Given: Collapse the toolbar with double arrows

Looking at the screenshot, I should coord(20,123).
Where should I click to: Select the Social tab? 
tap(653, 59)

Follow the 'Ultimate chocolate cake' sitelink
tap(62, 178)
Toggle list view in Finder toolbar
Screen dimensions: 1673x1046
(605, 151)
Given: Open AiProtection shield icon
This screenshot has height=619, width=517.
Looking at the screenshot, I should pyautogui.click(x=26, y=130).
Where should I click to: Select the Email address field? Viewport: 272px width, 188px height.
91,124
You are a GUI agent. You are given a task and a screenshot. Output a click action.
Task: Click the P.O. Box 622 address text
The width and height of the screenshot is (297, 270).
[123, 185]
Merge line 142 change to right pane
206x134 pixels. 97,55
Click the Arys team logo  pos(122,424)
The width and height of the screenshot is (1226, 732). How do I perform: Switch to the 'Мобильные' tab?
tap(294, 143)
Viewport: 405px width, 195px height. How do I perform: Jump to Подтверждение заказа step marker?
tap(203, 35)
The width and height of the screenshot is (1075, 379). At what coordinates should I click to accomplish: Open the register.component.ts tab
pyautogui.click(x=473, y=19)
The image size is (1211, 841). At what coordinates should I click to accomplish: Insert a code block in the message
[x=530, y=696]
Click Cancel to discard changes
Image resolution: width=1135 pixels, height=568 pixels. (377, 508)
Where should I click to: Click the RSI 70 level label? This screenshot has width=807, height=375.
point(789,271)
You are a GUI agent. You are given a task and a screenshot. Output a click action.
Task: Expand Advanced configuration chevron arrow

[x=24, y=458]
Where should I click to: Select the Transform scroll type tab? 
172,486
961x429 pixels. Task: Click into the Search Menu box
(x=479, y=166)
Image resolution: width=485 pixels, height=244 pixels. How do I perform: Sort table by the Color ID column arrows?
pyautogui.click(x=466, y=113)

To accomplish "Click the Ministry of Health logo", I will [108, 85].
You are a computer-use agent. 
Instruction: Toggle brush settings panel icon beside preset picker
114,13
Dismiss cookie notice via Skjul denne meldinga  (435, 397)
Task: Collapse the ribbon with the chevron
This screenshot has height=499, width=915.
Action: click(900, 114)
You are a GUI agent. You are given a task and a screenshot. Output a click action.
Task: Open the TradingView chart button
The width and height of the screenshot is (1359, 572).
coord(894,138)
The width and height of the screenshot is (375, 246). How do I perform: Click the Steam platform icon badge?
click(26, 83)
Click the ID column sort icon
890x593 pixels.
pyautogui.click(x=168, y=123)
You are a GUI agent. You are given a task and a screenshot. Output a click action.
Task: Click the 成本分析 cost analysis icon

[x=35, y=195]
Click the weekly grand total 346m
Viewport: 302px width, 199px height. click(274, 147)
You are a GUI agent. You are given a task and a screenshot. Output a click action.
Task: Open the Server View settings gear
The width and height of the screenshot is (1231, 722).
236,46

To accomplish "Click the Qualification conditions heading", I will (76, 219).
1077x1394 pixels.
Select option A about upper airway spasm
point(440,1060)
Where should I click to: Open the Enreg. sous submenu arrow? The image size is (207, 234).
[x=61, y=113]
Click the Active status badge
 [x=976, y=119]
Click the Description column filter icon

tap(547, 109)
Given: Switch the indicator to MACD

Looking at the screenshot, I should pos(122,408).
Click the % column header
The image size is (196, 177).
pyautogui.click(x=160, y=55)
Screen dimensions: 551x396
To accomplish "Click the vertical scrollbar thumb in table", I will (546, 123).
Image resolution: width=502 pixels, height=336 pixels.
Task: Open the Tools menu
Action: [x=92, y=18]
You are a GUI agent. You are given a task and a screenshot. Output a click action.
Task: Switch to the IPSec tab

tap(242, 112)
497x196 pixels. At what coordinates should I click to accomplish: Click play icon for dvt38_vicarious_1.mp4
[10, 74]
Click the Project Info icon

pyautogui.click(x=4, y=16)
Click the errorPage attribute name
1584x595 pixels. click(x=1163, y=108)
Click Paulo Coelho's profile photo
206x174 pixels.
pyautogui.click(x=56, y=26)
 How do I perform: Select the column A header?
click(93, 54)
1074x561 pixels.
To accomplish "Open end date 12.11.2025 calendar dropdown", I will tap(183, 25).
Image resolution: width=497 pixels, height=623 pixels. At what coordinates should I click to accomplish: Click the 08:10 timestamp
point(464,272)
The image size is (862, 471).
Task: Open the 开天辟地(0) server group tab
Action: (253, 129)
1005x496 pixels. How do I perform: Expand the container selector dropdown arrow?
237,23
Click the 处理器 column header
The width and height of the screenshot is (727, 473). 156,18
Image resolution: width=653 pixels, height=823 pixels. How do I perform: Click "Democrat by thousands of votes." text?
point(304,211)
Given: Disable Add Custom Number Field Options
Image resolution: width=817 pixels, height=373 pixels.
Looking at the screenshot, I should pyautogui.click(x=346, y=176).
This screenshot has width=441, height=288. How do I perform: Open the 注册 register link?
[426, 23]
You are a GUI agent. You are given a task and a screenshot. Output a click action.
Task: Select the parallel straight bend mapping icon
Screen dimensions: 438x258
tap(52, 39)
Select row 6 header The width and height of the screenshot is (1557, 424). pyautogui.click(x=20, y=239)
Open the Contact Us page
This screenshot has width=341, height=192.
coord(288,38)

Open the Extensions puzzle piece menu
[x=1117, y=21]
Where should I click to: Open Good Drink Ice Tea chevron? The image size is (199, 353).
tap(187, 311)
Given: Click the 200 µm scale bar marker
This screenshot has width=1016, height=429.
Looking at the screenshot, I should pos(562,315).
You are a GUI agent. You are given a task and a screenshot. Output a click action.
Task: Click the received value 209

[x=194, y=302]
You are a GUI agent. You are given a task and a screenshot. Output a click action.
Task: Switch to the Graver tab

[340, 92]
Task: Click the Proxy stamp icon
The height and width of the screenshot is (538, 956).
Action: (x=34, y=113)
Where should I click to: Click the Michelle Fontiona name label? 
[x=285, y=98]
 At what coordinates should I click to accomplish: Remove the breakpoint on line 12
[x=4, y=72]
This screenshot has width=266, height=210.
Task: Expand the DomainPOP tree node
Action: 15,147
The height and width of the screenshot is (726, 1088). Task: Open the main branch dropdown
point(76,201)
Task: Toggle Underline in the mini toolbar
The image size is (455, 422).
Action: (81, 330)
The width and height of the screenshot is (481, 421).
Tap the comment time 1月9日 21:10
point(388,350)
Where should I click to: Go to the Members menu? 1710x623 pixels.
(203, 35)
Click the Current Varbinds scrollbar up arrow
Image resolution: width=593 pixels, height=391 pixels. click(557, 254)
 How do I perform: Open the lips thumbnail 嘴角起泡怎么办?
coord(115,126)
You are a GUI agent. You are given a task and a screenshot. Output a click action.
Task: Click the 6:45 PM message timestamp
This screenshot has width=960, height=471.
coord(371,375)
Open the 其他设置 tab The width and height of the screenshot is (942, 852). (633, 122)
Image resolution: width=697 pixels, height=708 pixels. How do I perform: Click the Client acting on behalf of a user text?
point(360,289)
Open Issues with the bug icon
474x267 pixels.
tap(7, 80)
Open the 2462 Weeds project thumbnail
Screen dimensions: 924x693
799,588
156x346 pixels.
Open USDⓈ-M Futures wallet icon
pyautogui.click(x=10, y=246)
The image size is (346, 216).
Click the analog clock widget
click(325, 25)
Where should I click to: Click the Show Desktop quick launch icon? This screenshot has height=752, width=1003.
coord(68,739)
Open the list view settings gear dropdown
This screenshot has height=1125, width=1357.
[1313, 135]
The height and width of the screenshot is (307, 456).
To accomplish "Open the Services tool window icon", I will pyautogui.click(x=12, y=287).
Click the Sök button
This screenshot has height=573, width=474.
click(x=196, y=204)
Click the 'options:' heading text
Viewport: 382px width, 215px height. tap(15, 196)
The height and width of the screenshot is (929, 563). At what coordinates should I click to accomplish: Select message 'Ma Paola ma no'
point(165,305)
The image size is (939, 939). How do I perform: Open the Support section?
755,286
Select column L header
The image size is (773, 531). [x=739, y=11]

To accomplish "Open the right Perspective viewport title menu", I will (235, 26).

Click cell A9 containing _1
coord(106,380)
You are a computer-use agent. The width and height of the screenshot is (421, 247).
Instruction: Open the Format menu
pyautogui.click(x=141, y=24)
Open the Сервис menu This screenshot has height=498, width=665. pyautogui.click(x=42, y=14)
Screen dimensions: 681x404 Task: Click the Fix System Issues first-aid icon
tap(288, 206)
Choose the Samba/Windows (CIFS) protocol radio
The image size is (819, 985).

▸ **EXERCISE BRIEF**:
A single number is expected: how many lines in the entries above hold the word "logo".

▸ **EXERCISE RESPONSE**:
2